AIM OF THE TASK:
Reproduce the piece about Qassem Suleimani below in full, word for word.

PASSAGE SHOWN:
====

Sources say Suleimani has become one of the most repressive security decision-maker in Syria
Qassem Suleimani: the Man Who Governs Syria

According to Wikipedia, Suleimani was born in Iran in 1957. He participated in the Iran-Iraq war between 1980 and 1988 and, his efforts in the war, which ended with the bitter defeat for Khomeini, qualified him to the leadership of the so-called al-Quds Force, the elite Iranian Revolutionary Guard.

 

Described by the Washington Post as the most influential man in Iranian politics, he is one of its most important decision makers in Iran.

 

The Guardian described him as the "de facto ruler of Iraq", a role that seemed to be confirmed when the President of the Iraqi Parliament Iyad Allawi declared three years ago that politicians in Iran told him: If you want to occupy the post of Prime Minister in Iraq, you must meet Qassem Suleimani and reach an understanding with him. Allawi refused to do so, and hence Nouri al- Maliki became a prime minister who performs the will of Suleimani in Iraq as "The skull of the Arabs".

 

Suleimani fans have created several pages dedicated to him on social networking sites in which they publish his picture, along with the Shiite religious slogan for leadership "al-Wali al-Faqih".

 

He received orders to move to Syria when the Syrian people began to revolt and sources say he became a repressive security decision-maker in Syria.

 

There had been rumors that he was killed in the bombing of the crisis cell in July 2012, which saw a number of other senior defense personnel killed.

 

But Suleimani returned to the fore a few days ago, when the West began to think about how to deter the regime that embarrassed them by increasing the dose of chemical weapons, contrary to the secret agreement to kill Syrians in ways that do not motivate Western public opinion.

 

According to Suleimani, "to defy the West, the Levant is our gate to the sky and it will be a cemetery for Americans."

====

SOURCE EXCERPT:
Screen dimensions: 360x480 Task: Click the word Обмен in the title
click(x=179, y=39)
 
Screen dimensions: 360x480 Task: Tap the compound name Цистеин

====

THE SOLUTION:
Sources say Suleimani has become one of the most repressive security decision-maker in Syria
Qassem Suleimani: the Man Who Governs Syria

According to Wikipedia, Suleimani was born in Iran in 1957. He participated in the Iran-Iraq war between 1980 and 1988 and, his efforts in the war, which ended with the bitter defeat for Khomeini, qualified him to the leadership of the so-called al-Quds Force, the elite Iranian Revolutionary Guard.

 

Described by the Washington Post as the most influential man in Iranian politics, he is one of its most important decision makers in Iran.

 

The Guardian described him as the "de facto ruler of Iraq", a role that seemed to be confirmed when the President of the Iraqi Parliament Iyad Allawi declared three years ago that politicians in Iran told him: If you want to occupy the post of Prime Minister in Iraq, you must meet Qassem Suleimani and reach an understanding with him. Allawi refused to do so, and hence Nouri al- Maliki became a prime minister who performs the will of Suleimani in Iraq as "The skull of the Arabs".

 

Suleimani fans have created several pages dedicated to him on social networking sites in which they publish his picture, along with the Shiite religious slogan for leadership "al-Wali al-Faqih".

 

He received orders to move to Syria when the Syrian people began to revolt and sources say he became a repressive security decision-maker in Syria.

 

There had been rumors that he was killed in the bombing of the crisis cell in July 2012, which saw a number of other senior defense personnel killed.

 

But Suleimani returned to the fore a few days ago, when the West began to think about how to deter the regime that embarrassed them by increasing the dose of chemical weapons, contrary to the secret agreement to kill Syrians in ways that do not motivate Western public opinion.

 

According to Suleimani, "to defy the West, the Levant is our gate to the sky and it will be a cemetery for Americans."